- **Work instruction**
Once the line with "Click the blue verified badge" is found, repeat it and all later lines exactly through the end of the listing below, with the pictures left out.

**** Data for review ****

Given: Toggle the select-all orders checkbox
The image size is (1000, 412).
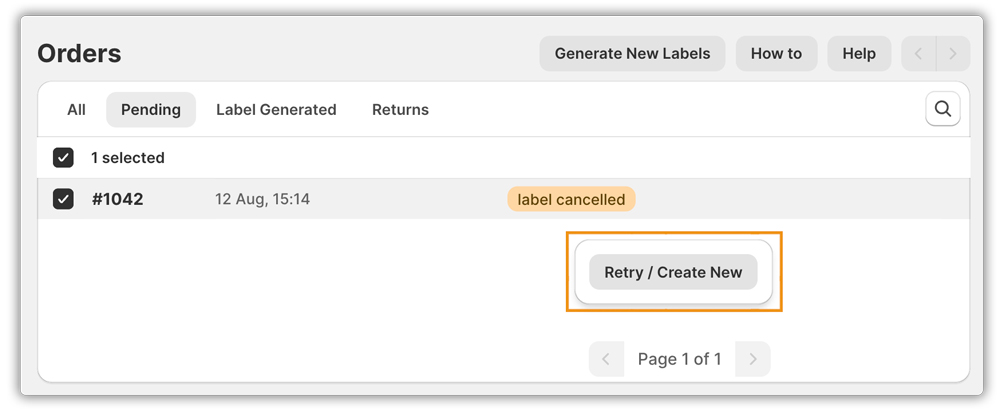Looking at the screenshot, I should [x=63, y=158].
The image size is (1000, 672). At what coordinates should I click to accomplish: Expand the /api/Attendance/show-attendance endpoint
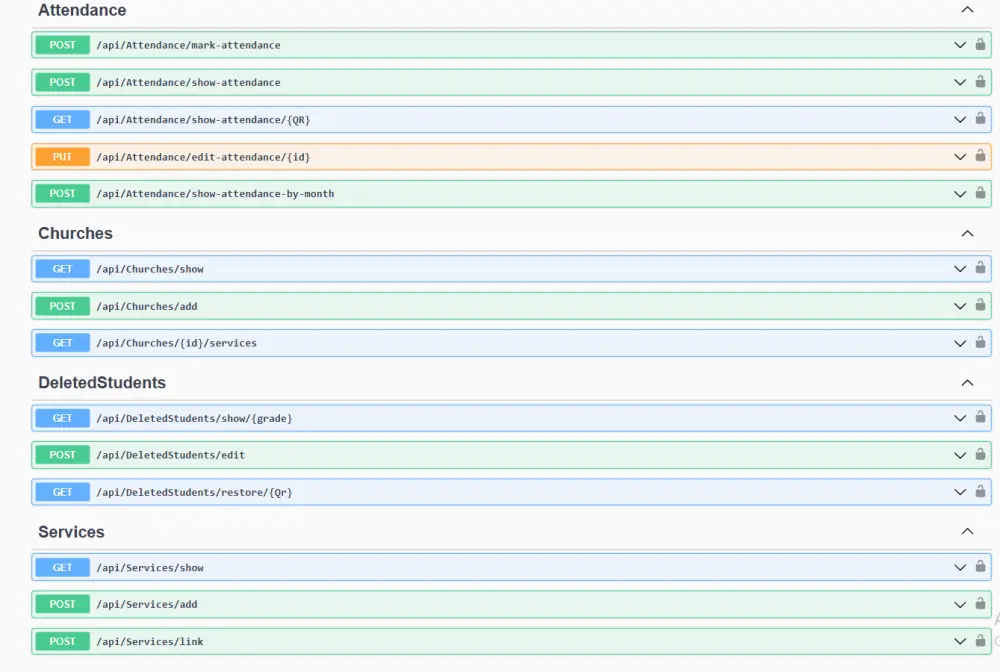click(x=500, y=82)
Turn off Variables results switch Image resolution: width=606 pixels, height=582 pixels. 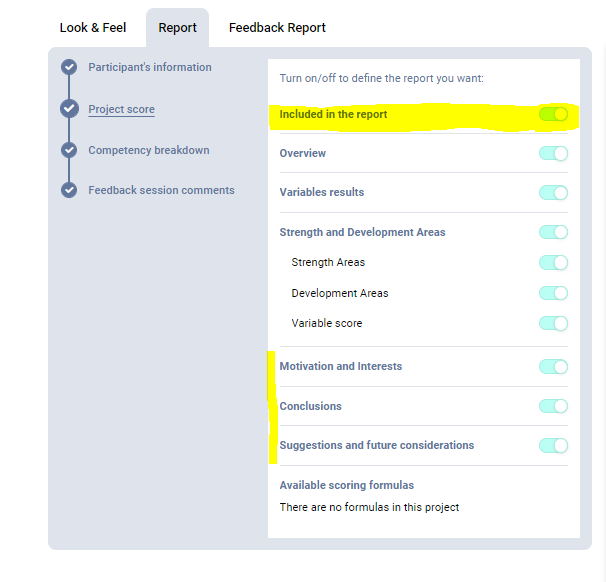point(553,192)
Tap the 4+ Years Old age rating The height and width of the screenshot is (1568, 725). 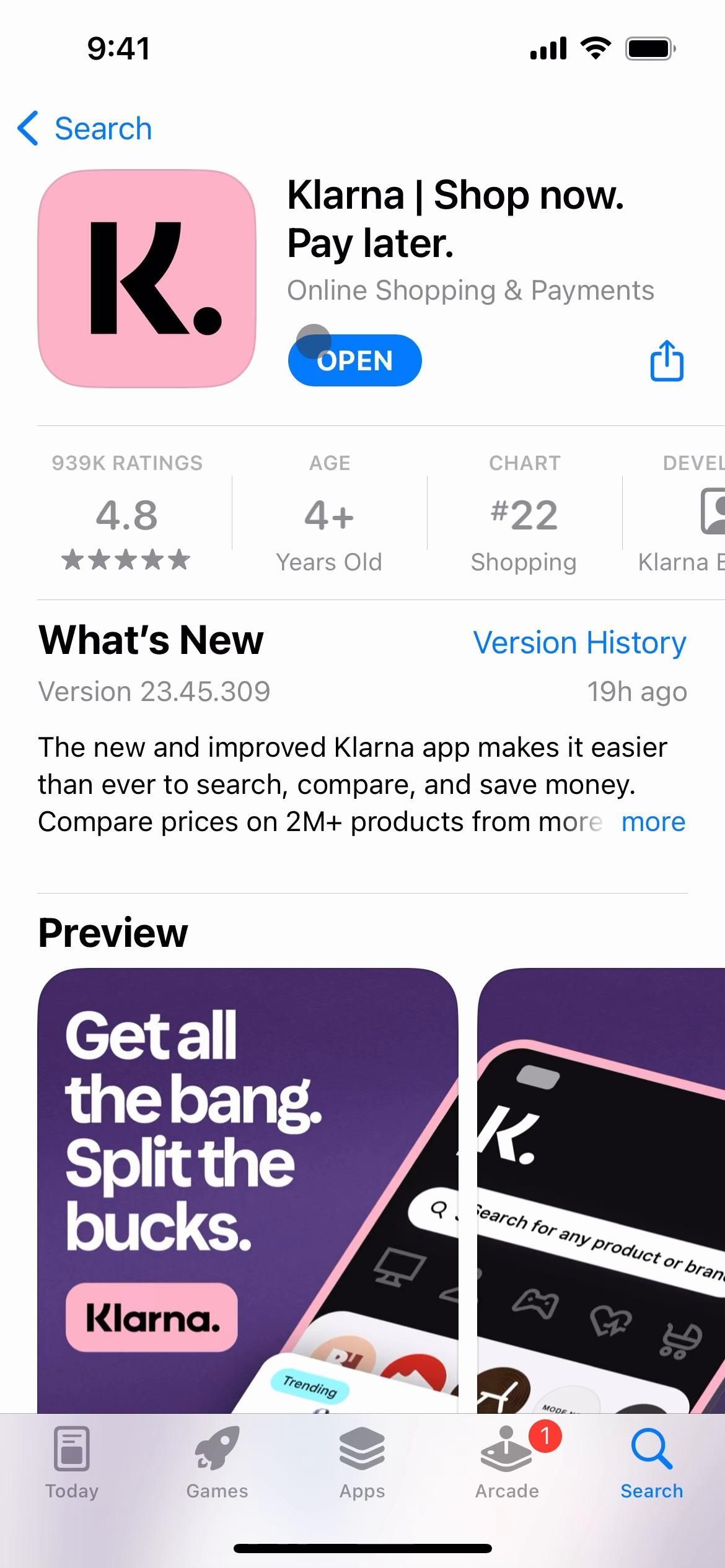pyautogui.click(x=329, y=514)
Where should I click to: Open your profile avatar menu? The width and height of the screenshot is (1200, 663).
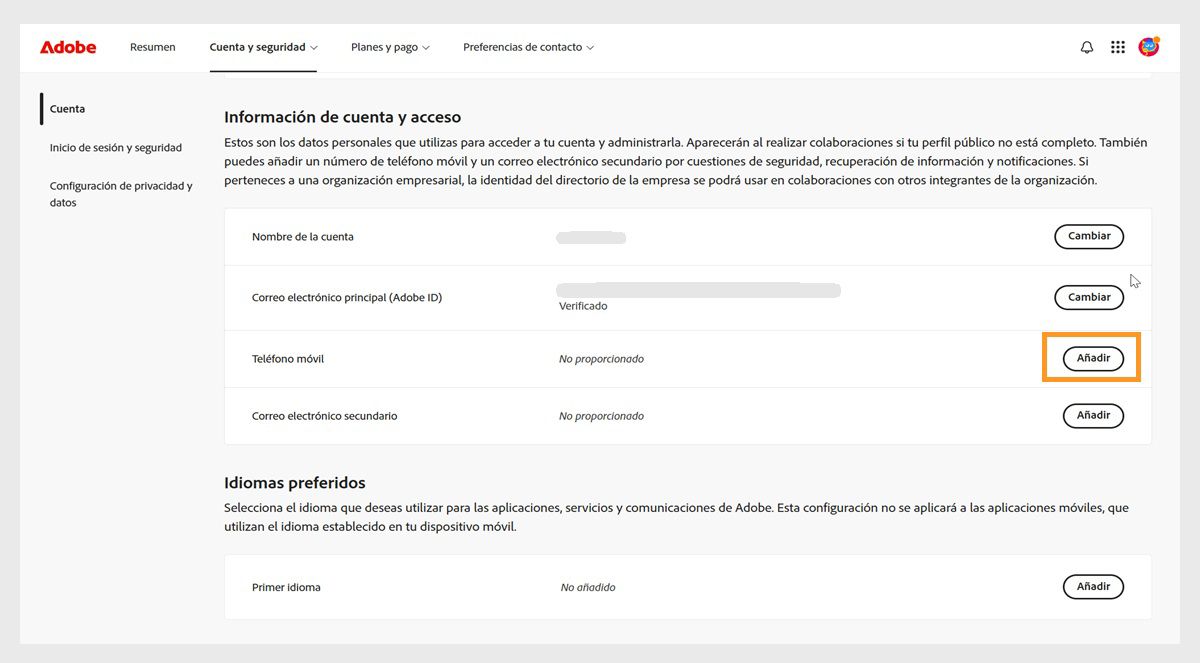[x=1148, y=46]
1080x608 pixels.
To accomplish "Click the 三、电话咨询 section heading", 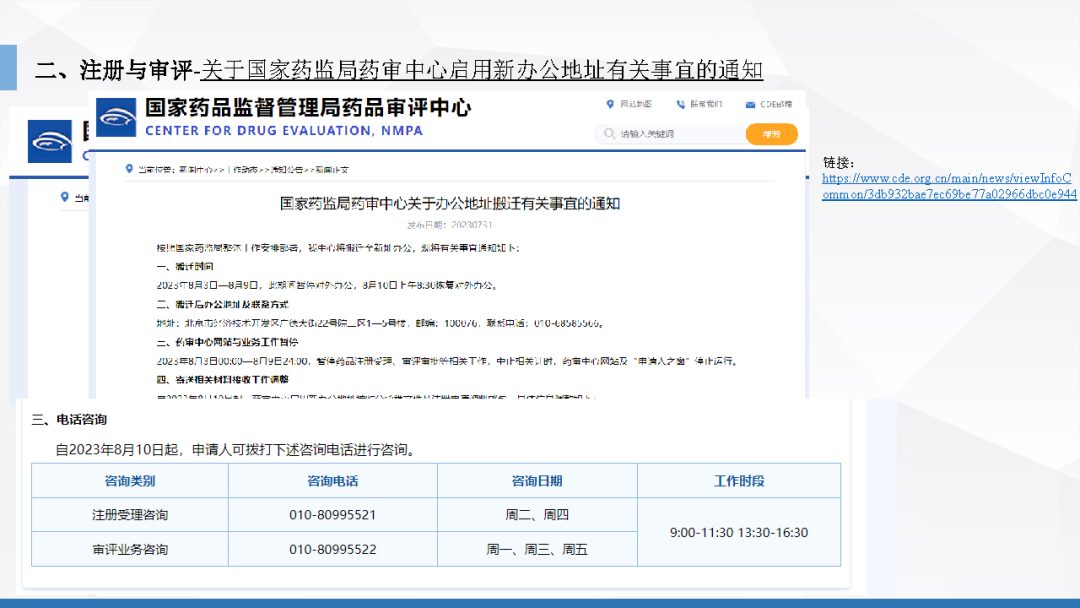I will pyautogui.click(x=70, y=419).
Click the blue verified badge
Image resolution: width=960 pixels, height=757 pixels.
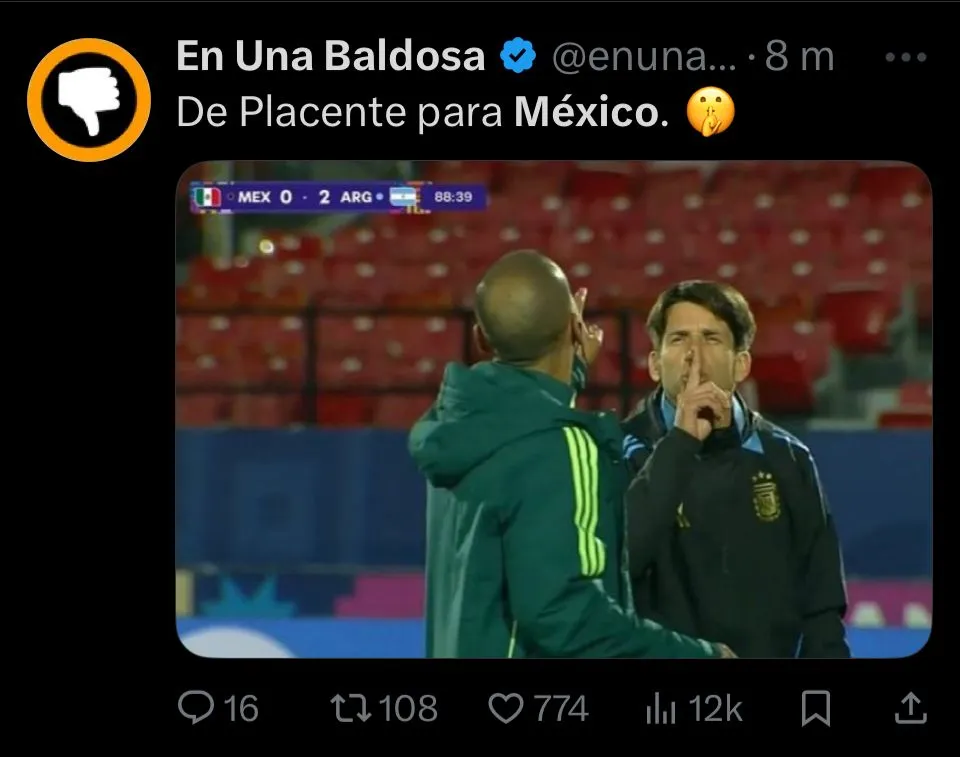(518, 55)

****

- **Written reply**
Click the blue verified badge
Image resolution: width=960 pixels, height=757 pixels.
(518, 55)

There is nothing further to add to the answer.